▸ **SELECTED PASSAGE**:

----------

Although the 2017 Amendment was enacted as a temporary and conditional measure, when it became clear the UST System Fund surplus was projected to exceed $200 million the following year, annual amendments to 28 U.S.C. § 1930(a)(6) were passed by Congress as part of year-end budget bills to increase the required surplus needed to trigger reversion to the pre-2017 Amendment fee schedule. See Consolidated Appropriations Act, 2020, Pub. L. No. 116-93, § 219 (Dec. 20, 2019) (substituting $300 million for $200 million as the surplus threshold); Consolidated Appropriations Act, 2021, Pub. L. No. 116-260, § 218 (Dec. 27, 2020) (same).

In an overhaul of the 2017 Amendment signed into law in January 2021, Congress included amendments to be in effect through 2026 to both: (i) 28 U.S.C. § 1930(a)(6), which replaced the fee schedule of the 2017 Amendment with a new fee schedule no longer tied to the level of surplus in the UST System Fund; and (ii) 28 U.S.C. § 1930(a)(7), by changing the word "may" to "shall" to mandate that the new fees take effect in BA districts. See Bankruptcy Administration Improvement Act of 2020, S. 4996 (116th Cong.), Pub. L. No. 116-325 (2021) ("2021 Amendment"). Congress expressly dictated that the 2021 Amendment's terms should apply to new and pending cases beginning with the quarter after its enactment, i.e., the second quarter of 2021. Therefore, because the 2021 Amendment replaced the 2017 Amendment and amended the language of 28 U.S.C. § 1930(a)(7) governing fees in BA districts, the Supreme Court's resolution of the issue presented in Siegel will not impact quarterly fees paid by debtors from the second quarter of 2021 forward.

----------

▸ **DATA ROWS**:
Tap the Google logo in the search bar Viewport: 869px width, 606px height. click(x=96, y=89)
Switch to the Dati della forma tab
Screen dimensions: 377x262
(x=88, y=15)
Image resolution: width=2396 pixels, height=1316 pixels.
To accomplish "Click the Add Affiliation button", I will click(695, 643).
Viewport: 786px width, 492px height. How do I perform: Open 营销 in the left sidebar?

----------

▸ **TO BE DONE**:
**a)** Reproduce the bankruptcy fee passage word for word, between "Although the 2017" and "27, 2020) (same).", inclusive.
**b)** Resume the bankruptcy fee passage from the point where it ends.
The data plays no part in this.

▸ **EXPECTED ANSWERS**:
**a)**
Although the 2017 Amendment was enacted as a temporary and conditional measure, when it became clear the UST System Fund surplus was projected to exceed $200 million the following year, annual amendments to 28 U.S.C. § 1930(a)(6) were passed by Congress as part of year-end budget bills to increase the required surplus needed to trigger reversion to the pre-2017 Amendment fee schedule. See Consolidated Appropriations Act, 2020, Pub. L. No. 116-93, § 219 (Dec. 20, 2019) (substituting $300 million for $200 million as the surplus threshold); Consolidated Appropriations Act, 2021, Pub. L. No. 116-260, § 218 (Dec. 27, 2020) (same).

**b)**
The Dual UST/BA System. The discrepancy in fees paid under the 2017 Amendment by debtors with cases pending in UST districts and in BA districts is rooted in the dual UST/BA system, which itself is a vestige of history and a product of politics. Prior to 1978, bankruptcy judges or "referees" both adjudicated and administered bankruptcy cases. In order to separate the judicial and administrative role, Congress in 1978 created the UST within the Department of Justice as a pilot program in 19 judicial districts to perform the administrative functions previously performed by bankruptcy judges. See Bankruptcy Reform Act of 1978, Pub. L. No. 95–598, § 224, 1978 U.S. Code Cong. & Admin. News (92 Stat.) 2549, 2662–65 (codified at 28 U.S.C. §§ 581 et seq.) (amended 1986).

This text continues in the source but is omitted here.